I learn for a living!

Recently, a blogger friend commented on my personal blog: “It is hard to imagine myself as a once great curious and academically thriving student!”

When I read that I had hard time thinking of a meaningful answer, but I think I have one after attending yesterday!

Bunch of educators gathered together to discuss various topics, among which, obviously, one theme took a major spot — education change. I found one session very interesting as we got to discuss how to assess learning and we all unanimously agreed we shouldn’t do that with letter grades, or any scales for that matter! You see, once we get measured against an arbitrary scale, the marks become the goal. When we move on with our life and the scale is long gone, it is hard to figure out if we’re successful or not. We’ve become dependent on an “expert” measuring us and we never built the self-confidence we need to trust our instincts.

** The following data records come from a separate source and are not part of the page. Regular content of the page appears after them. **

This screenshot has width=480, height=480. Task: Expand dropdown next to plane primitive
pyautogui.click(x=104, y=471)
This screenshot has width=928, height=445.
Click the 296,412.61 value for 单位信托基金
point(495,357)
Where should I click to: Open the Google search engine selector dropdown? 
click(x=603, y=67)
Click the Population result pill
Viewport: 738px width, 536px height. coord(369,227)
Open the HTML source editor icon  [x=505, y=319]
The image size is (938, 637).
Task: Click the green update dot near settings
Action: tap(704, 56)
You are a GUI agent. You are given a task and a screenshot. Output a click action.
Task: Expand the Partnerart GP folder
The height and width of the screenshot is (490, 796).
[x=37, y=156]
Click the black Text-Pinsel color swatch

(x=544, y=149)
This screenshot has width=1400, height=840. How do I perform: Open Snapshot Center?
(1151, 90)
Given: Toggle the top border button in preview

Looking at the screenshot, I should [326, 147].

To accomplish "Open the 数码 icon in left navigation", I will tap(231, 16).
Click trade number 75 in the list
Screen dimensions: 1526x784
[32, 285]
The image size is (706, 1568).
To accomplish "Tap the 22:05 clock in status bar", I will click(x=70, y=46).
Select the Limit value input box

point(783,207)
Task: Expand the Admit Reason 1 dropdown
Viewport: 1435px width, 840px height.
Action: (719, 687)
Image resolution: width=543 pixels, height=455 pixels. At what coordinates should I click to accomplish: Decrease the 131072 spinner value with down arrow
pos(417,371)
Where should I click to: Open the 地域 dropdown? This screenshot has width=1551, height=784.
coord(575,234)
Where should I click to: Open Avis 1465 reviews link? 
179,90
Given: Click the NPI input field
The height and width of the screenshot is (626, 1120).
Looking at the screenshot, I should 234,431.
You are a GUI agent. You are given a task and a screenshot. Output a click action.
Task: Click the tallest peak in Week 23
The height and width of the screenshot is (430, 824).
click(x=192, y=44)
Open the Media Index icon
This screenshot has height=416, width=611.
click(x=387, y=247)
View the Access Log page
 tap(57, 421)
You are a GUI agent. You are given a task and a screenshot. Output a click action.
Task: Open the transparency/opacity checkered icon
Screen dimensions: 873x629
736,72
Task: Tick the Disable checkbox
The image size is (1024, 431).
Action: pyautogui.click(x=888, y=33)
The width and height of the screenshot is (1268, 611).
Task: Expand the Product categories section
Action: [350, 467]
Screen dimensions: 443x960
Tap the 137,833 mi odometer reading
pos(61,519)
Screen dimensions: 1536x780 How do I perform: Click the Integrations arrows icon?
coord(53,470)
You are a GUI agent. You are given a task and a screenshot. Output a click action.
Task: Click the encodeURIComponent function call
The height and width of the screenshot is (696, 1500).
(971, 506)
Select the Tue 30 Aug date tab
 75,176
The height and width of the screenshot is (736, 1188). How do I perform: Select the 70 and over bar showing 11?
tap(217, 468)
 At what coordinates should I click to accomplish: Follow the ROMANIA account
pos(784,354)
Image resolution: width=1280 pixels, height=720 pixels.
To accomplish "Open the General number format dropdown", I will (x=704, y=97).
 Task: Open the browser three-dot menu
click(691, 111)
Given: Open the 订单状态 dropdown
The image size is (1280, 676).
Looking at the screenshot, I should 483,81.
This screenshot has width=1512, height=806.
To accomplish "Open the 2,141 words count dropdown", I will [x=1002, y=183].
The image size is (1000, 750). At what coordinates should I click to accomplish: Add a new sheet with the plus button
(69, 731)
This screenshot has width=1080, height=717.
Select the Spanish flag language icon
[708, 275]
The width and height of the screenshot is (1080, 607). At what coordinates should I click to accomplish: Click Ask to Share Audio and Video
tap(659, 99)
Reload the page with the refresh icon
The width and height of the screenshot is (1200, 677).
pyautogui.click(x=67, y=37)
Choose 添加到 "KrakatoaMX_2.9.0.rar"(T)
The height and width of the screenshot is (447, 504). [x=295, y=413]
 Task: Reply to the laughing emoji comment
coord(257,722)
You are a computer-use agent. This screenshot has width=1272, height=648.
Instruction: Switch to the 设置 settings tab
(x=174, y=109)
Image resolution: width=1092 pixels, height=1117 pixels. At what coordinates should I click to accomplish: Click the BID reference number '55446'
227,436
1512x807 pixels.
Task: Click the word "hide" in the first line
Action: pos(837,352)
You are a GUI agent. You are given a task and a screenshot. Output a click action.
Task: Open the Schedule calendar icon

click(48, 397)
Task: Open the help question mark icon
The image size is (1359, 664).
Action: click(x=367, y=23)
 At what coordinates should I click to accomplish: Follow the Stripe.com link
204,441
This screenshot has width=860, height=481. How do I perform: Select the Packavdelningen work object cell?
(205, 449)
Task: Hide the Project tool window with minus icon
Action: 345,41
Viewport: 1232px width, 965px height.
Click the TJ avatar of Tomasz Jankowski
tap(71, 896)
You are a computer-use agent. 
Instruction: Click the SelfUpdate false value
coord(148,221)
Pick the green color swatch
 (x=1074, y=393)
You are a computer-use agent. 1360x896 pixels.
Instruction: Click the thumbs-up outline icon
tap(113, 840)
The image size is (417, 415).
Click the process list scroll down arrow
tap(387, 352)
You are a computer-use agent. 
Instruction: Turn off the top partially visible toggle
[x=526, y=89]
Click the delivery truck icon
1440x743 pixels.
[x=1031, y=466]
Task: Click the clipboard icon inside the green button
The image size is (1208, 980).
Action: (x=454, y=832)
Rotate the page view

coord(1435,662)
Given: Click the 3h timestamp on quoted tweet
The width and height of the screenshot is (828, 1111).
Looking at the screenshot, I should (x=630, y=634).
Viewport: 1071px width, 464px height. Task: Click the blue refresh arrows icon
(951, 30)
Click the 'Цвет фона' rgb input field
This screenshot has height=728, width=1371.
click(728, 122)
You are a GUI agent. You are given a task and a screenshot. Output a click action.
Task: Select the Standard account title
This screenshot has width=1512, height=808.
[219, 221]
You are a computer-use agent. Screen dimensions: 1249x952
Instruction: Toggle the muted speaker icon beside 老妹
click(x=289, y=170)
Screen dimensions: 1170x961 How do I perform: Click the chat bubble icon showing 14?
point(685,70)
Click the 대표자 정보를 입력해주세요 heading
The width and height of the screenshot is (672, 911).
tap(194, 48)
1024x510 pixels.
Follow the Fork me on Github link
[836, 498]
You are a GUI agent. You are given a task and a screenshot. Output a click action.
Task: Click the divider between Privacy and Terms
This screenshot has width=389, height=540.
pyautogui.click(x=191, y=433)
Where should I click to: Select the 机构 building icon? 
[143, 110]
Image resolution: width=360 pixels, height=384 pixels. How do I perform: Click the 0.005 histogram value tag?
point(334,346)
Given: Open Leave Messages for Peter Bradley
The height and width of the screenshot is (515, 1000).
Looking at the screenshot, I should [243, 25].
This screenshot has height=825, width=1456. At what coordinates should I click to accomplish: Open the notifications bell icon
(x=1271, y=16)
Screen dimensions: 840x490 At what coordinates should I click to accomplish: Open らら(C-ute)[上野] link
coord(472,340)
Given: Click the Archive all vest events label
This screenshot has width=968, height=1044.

So when my friend says she can’t imagine herself as the once academically thriving student, that to me sounds like longing for the scale, not the learning. Once we realize the scale was wrong, set-up in an arbitrary way by self-proclaimed experts — or worse in the education system, by a bureaucracy that long-lost its personal face as it became so big it took a life on its own — we’re free to move on and look up to the future where the learning is the goal and the world around us, the connections we make, the stories we share, the ideas we listen to, is the classroom.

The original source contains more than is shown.